Whlist she's awake, yeah constant attention, apart from when she isn't interested, or is sat having a snack/lunch perhaps with Peppa on or similar.

Where is the mention of her nap in your OP? You don't want to be doing without that respite - that's when you can get some time to yourself. Not to mention that it's good for her :)

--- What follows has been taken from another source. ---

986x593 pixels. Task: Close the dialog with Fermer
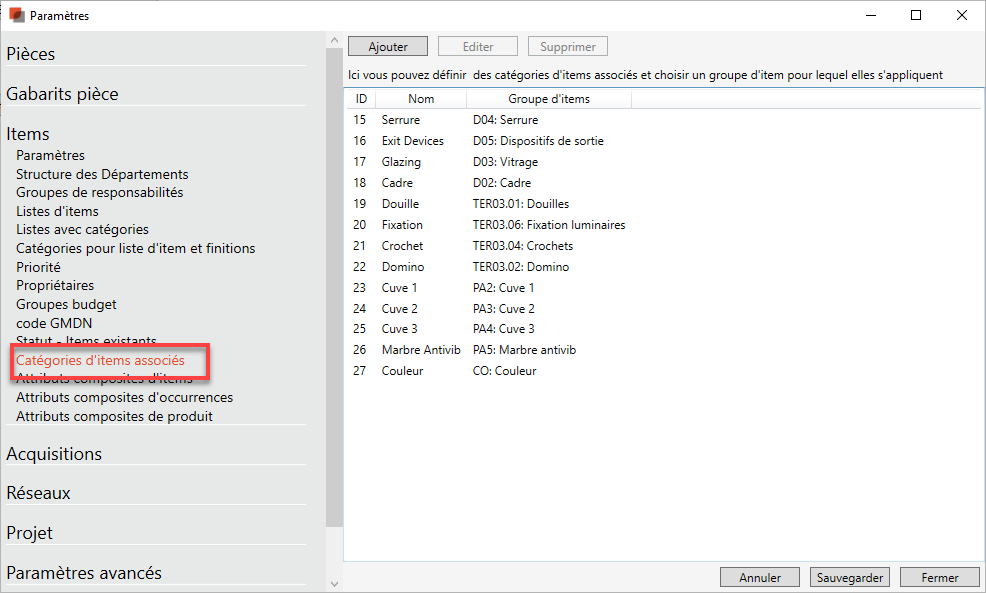pyautogui.click(x=939, y=577)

ShadowsInTheDarkness · 02/06/2015 17:49

I didn't notice the bit about nursery rhymes in the car! Nooooo, no no no. Not necessary! They have a CD player upstairs with some nursery rhyme CDs they can put on themselves. Any music devices throughout the rest of the house are for general house music (ie my stuff Grin ) They both know as many lyrics to Enter Sandman as they do Humpty Dumpty and I've seen no ill effects thus far. I think it's really important for children to learn that the world doesn't revolve around them. They are loved, happy, played with, listened to etc but they are not my entirety and they understand that.

museumum · 02/06/2015 17:55

I am totally led by my 21mo old. If he wants attention then there's nothing I can do to persuade him to play alone. But if he's absorbed in playing along I do not ever interrupt :)
If he gets really antsy we have to go out. He's not great at staying in tbh particularly not in the mornings.

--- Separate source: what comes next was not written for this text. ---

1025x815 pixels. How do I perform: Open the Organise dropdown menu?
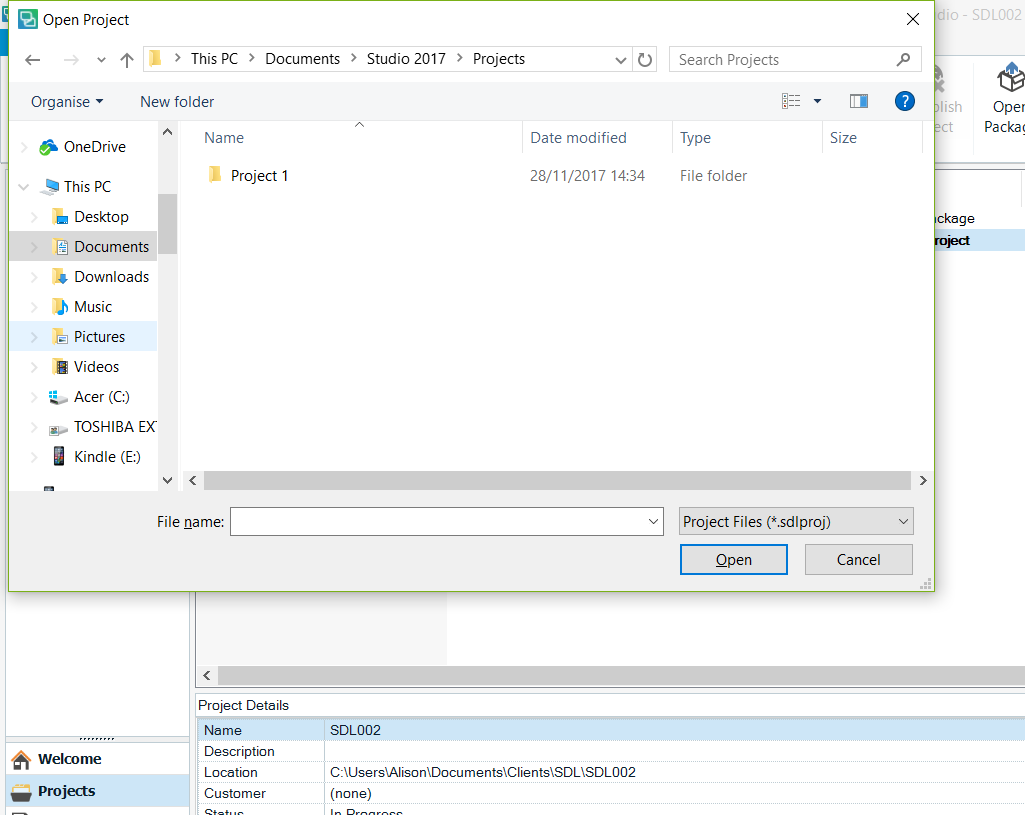coord(66,102)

OhEmGeee · 02/06/2015 17:59

No because I wouldn't get anything else done, although I don't get a lot done really. I do have cbeebies time and a cuppa for me, generally late afternoon. I have two DC now though so my toddler can't have 100% of my time, it's not possible. I think it's important they learn to amuse themselves though, they can't rely on you for entertainment all the time.

LonnyVonnyWilsonFrickett · 02/06/2015 18:05

Idontsee I used to bake my own beans so PFB wasn't sullied by sugar. We live and learn though Flowers for your play plans Grin

LastGleaming · 02/06/2015 18:09

God no! Dd stopped napping at 1yo too, much to my despair, so I'd never get peace if I played with her constantly.

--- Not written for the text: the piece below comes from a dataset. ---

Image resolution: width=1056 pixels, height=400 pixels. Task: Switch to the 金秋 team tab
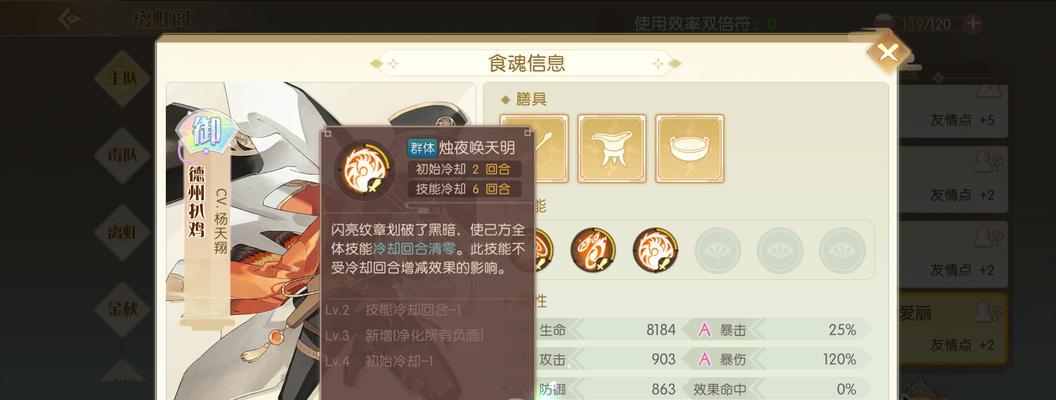(x=122, y=309)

CakeNinja · 02/06/2015 18:11

No chance. I take him out for a walk/play/lunch every day and he's the main focus, but at home, no.
Another one who has never had kids crap on in the car, my SIL once drove to the south of France listening to the wheels on the bus and other such tripe. She looked a bit stressed on arrival!
At home, ds amuses himself mainly when not at preschool.
He plays for ages with his toys but brings me books etc which I'll read him if he wants.
I couldn't be so driven by him, it would end up enraging me - this is WHY he goes to preschool!

Thurlow · 02/06/2015 18:17

God, I work f/t and I don't even interact all the time with my 3yo when I'm with her at the weekends Blush

I have perfected sitting in the same room as her and occasionally drinking the pretend tea or making suitable pirate noises while actually reading my book.

Seriously, they do need to learn to amuse themselves a bit.